[PROVIDED ENTRIES Boundary: Start]

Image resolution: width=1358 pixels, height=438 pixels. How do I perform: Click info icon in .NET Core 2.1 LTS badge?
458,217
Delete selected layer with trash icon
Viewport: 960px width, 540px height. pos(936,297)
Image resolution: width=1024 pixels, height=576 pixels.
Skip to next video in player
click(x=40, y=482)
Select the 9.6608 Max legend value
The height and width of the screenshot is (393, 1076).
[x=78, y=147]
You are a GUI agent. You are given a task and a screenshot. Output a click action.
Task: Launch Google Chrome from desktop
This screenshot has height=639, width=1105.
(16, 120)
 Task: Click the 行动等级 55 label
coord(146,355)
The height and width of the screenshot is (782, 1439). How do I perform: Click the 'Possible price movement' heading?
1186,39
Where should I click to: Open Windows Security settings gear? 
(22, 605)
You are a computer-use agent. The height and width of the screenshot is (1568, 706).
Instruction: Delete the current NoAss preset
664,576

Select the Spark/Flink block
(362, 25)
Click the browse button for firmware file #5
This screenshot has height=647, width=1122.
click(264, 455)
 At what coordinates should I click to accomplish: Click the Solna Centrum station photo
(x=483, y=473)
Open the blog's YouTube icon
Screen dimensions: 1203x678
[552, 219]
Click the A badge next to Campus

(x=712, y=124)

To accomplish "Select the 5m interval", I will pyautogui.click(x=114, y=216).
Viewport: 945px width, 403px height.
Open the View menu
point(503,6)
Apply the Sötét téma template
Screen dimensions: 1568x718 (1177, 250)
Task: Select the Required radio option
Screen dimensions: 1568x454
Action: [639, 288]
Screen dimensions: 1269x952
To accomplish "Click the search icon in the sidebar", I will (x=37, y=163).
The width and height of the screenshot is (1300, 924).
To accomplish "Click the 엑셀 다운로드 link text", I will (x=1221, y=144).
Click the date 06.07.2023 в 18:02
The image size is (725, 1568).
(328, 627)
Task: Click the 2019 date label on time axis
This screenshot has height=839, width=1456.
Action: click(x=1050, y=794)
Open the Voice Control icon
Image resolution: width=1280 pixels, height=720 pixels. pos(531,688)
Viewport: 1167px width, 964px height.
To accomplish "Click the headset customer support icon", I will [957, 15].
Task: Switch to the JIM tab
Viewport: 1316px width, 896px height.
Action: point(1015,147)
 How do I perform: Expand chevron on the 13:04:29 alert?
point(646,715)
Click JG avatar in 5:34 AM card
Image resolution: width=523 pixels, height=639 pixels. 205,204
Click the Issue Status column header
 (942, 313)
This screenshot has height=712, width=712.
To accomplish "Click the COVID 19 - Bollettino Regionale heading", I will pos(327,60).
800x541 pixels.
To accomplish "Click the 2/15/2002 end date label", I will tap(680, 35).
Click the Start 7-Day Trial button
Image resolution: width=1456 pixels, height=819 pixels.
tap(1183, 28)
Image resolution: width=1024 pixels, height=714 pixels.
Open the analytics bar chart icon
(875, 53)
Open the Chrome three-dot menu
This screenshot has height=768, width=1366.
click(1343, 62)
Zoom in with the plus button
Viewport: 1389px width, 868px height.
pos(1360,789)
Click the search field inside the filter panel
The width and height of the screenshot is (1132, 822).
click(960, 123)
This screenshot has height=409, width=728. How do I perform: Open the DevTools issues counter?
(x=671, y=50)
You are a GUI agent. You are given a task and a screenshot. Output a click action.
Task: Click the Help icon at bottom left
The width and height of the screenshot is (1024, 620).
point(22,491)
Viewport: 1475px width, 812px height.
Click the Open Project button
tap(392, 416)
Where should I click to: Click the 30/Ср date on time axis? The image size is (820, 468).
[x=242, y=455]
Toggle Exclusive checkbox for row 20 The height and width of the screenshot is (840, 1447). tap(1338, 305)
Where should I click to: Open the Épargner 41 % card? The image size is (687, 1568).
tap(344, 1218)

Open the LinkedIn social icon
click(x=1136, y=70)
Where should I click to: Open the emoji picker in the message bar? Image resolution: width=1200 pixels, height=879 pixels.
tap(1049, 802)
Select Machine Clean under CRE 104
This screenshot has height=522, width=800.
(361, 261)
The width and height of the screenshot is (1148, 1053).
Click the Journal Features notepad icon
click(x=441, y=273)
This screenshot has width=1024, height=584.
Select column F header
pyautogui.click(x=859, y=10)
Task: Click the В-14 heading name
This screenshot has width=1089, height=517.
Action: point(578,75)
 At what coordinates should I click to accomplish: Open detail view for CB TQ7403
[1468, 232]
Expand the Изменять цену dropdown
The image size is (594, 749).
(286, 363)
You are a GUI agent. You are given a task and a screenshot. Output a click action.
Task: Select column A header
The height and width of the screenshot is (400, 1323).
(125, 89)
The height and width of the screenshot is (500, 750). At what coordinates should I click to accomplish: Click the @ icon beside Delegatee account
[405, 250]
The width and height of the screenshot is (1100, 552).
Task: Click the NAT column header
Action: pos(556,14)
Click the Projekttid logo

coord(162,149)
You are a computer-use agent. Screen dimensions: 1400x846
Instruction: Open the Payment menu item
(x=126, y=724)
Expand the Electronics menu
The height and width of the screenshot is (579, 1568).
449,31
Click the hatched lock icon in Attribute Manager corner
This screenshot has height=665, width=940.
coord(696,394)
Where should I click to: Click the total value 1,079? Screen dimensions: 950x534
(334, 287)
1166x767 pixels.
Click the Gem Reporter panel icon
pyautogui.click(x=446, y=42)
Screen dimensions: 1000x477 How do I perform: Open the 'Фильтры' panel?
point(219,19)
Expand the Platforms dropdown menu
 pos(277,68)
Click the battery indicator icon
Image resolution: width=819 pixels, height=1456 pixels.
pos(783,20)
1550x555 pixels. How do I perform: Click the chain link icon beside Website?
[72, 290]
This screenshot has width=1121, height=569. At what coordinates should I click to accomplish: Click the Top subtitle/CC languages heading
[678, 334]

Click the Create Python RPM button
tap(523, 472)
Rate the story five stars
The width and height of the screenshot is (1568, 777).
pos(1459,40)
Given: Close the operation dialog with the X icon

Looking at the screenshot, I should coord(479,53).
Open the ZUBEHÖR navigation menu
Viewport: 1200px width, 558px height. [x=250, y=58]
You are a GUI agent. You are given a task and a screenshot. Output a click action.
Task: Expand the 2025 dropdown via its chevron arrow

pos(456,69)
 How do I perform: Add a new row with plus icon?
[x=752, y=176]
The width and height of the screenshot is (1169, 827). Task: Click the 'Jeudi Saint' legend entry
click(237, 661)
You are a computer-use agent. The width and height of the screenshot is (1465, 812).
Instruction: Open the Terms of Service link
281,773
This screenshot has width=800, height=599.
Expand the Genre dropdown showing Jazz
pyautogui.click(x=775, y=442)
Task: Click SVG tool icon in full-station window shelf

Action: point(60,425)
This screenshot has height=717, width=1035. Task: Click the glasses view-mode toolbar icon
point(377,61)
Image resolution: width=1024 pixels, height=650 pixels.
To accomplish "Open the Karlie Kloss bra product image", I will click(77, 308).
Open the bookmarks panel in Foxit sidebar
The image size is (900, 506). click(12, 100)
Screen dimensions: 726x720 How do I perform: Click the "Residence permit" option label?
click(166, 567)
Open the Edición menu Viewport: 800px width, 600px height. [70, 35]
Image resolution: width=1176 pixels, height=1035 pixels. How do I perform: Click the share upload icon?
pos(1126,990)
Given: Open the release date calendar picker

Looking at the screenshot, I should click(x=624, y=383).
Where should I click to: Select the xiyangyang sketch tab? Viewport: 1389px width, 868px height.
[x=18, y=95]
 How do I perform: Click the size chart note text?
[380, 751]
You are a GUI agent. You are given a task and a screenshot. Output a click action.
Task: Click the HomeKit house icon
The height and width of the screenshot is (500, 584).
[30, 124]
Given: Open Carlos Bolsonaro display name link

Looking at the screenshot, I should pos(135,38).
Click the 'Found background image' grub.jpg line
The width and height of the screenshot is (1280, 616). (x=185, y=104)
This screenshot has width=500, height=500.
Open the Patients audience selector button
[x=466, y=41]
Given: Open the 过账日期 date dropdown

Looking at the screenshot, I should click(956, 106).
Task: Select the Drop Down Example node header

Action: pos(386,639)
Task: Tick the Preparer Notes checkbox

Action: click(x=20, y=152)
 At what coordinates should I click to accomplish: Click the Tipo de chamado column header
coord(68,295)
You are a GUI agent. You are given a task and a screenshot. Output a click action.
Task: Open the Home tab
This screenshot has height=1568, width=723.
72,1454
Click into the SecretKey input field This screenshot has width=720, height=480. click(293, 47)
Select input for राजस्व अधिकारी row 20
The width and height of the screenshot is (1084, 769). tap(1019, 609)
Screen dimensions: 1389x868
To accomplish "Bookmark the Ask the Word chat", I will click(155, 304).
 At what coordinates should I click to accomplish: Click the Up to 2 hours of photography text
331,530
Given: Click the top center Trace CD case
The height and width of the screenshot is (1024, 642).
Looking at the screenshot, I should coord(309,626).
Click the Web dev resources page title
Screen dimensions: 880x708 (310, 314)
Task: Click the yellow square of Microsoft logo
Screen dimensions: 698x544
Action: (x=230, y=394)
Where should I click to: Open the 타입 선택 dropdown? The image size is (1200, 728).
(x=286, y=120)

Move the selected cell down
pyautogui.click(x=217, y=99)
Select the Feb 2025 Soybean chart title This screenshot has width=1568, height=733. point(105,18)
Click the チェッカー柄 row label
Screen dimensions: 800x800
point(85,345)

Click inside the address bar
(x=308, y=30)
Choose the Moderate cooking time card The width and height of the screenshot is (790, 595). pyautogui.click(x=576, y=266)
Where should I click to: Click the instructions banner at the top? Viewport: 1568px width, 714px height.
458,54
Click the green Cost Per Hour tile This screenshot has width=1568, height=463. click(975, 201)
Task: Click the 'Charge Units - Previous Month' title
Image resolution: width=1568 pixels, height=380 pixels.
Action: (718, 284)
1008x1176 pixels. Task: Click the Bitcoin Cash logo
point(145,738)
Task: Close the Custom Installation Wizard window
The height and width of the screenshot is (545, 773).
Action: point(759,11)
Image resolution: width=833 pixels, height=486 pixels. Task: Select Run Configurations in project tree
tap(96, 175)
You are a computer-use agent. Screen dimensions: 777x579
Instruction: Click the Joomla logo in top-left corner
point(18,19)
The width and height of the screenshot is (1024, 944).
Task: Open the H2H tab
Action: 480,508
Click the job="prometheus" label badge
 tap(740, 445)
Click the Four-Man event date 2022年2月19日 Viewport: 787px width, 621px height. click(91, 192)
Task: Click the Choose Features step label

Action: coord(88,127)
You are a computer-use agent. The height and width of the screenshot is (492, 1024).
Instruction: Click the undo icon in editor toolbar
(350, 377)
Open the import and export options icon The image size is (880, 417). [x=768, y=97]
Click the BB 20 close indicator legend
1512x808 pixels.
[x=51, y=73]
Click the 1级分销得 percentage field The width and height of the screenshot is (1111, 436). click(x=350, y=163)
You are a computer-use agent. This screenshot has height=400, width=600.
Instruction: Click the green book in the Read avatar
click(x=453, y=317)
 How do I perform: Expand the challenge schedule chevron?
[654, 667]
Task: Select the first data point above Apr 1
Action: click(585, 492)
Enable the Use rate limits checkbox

[PROVIDED ENTRIES Boundary: End]

- [TASK TO COMPLETE] Within the listing above, the range opens at the line with "Where should I click to: Open the emoji" and closes at the line with "The width and height of the screenshot is (1148, 1053).". Reproduce exactly the lines of that range, including both ends.

- [EXPECTED ANSWER]
Where should I click to: Open the emoji picker in the message bar? Image resolution: width=1200 pixels, height=879 pixels.
tap(1049, 802)
Select Machine Clean under CRE 104
This screenshot has height=522, width=800.
(361, 261)
The width and height of the screenshot is (1148, 1053).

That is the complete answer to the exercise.